Outcomes or decision-making
When people rely too heavily on a nudge it might actually harm their decision-making process. We make thousands of decisions a day and we cannot make all of them consciously so as a choice architect you still have to think “when should I really have to make people make an active decision, and when do I need to steer them to the right option?”.
A question that comes up quite a lot, especially amongst people who encounter nudges for the first time, is whether nudges are a form of manipulating people. Openness about the fact that you are nudging and why you are nudging does not reduce effectiveness and may even increase it.
Better for some, worse for others
Nudges are better for some, but not for everyone. They might lead to worse outcomes for others. If we are nudging people to save for their retirement, for example, they might save more in the account that we are nudging them towards, but save less somewhere else. So, it is not always clear whether following the nudge is actually better for them. People who are in more vulnerable economic circumstances in particular, are often affected by nudges in negative ways since they tend to be more likely to follow the default even if they don’t want to.
In research done by Ghesla et al. (2020) examples are outlined of how people switch energy providers. When you make it the default to have a contract where you get green energy instead of grey energy, and the green energy is more expensive, those people with a higher income will opt out of it when they don’t want it. If they do want it, they will opt in for green energy anyway.
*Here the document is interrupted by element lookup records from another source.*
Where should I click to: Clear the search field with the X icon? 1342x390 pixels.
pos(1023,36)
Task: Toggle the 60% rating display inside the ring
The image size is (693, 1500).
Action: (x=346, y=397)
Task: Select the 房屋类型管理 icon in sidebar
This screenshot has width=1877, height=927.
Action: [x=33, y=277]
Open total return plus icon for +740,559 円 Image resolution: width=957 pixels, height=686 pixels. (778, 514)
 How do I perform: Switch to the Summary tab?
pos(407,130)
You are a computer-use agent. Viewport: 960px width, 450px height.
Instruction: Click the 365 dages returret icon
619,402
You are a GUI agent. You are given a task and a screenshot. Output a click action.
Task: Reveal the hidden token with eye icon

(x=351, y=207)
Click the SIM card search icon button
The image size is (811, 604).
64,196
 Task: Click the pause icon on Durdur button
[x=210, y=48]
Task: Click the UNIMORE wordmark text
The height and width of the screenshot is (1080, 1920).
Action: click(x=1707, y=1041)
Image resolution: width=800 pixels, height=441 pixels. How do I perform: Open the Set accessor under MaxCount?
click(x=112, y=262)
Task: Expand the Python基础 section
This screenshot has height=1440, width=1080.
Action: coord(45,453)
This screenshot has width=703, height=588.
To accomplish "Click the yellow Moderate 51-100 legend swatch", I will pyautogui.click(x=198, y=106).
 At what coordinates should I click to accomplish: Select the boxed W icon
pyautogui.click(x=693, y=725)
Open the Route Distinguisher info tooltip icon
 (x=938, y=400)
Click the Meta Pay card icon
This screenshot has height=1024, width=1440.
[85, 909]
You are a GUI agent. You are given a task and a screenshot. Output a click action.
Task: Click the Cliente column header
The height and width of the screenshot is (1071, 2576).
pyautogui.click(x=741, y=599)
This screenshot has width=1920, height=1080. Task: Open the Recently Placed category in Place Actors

However, people with a lower income are much more likely to follow the default, even if they don’t want to.
Similarly, people who are in a minority group may have different preferences than those people in the majority group within a population, which might relate to cultural or other reasons. A default option or another type of nudge might be systematically to their disadvantage because it is not nudging them into what is best or desirable for them.
For yourself or for others?
In many cases, we are not nudging people to make better decisions for themselves only but also to make decisions that are better from a societal perspective as well. For example, donating money by default, the social pressure of reducing energy use, automatic organ donation or vaccination. On the one hand we do this because we think it is better for someone, but often it is done for society’s interest or sometimes to simply save costs because it is cheaper for an organisation.
Ethical nudging and decision making
The central message of ethical nudging is that even though you are engaging in a nudge, this does not mean that you should not have to think about these ethical outcomes, about whether what you are doing leads to improvements in society. If anything, knowledge of behaviour introduces many more ways in which policy, including choice architecture, can influence decisions and therefore have unintended effects.